Knop Group

Previous and current research

Our group is interested in the various cellular processes that underlie the sexual cycle of budding yeast (mating and meiosis). In the past we have addressed the meiosis-specific pathways that regulate spore morphogenesis with respect to spindle pole body function membrane formation and morphogenesis and cytokinesis. We mainly focused on the processes that regulate spore morphogenesis in comparison to cell division by bud formation. Among other things, we concentrated on the regulation of spindle pole function in controlling vesicle fusion, in the initiation of spore morphogenesis and on membrane shaping of the spore.

Mating is another important aspect of the life cycle of yeast. How do yeast cells faithfully find amating partner? We study the MAP kinase signal transduction pathway that underlies signal transduction during mating. We established Fluorescence (Cross-) Correlation Spectroscopy (FCCS) and FLIM to work with yeast cells. These new quantitative imaging methods enable us to measure protein complex formation and to visualise the activity of the MAP kinases. This yields important new insights into the dynamics and the spatial organisation of the signalling process.

Future projects and goals

We continue to use quantitative microscopy approaches and subsequently expand our investigation to three interconnected MAP kinase signalling pathways by using semi-high throughput screening microscopy to quantify protein concentration, protein-protein interaction and protein localisation of all the major components involved (figure 1). We consider both quiescent and signalling conditions. The goal is to enhance our understanding of the spatial and dynamic organisation of the signaling processes, which will help us derive and further develop quantitative models of the processes that regulate signalling through these pathways.

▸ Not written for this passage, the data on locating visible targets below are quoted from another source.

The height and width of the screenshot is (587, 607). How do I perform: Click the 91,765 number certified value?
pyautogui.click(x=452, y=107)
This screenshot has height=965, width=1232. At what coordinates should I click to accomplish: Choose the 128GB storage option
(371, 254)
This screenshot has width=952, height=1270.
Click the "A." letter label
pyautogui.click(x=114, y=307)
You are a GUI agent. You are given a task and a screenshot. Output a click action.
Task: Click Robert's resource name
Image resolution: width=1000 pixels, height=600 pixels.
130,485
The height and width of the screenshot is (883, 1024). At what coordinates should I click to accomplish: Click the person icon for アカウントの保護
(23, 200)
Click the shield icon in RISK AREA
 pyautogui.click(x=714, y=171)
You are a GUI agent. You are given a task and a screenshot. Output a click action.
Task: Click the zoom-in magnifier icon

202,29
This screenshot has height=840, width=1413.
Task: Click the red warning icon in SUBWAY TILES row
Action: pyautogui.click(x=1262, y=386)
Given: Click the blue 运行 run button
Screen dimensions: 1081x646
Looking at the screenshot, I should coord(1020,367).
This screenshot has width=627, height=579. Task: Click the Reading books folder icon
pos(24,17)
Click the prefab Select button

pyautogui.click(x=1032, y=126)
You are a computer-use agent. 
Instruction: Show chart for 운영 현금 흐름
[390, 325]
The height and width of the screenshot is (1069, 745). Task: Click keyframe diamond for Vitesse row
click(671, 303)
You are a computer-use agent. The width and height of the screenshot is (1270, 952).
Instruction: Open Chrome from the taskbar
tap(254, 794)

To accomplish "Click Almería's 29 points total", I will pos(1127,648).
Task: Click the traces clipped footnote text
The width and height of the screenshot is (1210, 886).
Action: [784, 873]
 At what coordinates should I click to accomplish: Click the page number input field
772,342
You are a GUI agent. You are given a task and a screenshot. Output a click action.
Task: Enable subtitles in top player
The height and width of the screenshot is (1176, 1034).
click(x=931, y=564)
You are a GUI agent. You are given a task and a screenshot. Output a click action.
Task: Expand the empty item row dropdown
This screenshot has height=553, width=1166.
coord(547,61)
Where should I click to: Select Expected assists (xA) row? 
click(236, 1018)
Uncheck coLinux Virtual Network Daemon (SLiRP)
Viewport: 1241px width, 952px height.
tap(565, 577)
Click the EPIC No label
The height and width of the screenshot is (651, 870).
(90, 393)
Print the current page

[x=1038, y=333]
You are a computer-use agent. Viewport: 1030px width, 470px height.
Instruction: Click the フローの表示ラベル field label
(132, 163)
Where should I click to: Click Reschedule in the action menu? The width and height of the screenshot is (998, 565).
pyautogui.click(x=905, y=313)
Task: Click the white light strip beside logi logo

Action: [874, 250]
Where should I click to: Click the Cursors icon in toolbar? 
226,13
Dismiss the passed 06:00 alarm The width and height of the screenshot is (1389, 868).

Our work on meiosis has gradually shifted to questions that relate to the role und function of genome recombination. As a model, we use computer simulations of populations of yeast-like genomes that undergo yeast-like live cycles. Here we address the role of meiosis and recombination and the impact of genome architecture on handling deleterious mutational load (figure 2). To complement these approaches, we use yeast as a model for experimental evolutionary studies where we address the consequences of random mutations on fitness, and on the role of meiosis and recombination to purge deleterious load. Furthermore, we study a novel yeast species with similar life-cycle properties to S. cerevisiae, but which has one notable and most interesting difference: this species appears to not recombine its genome during meiosis. We use genome sequencing and experimental approaches to address how this species performs meiosis I and to understand the impact of absent recombination on the evolution of the genome.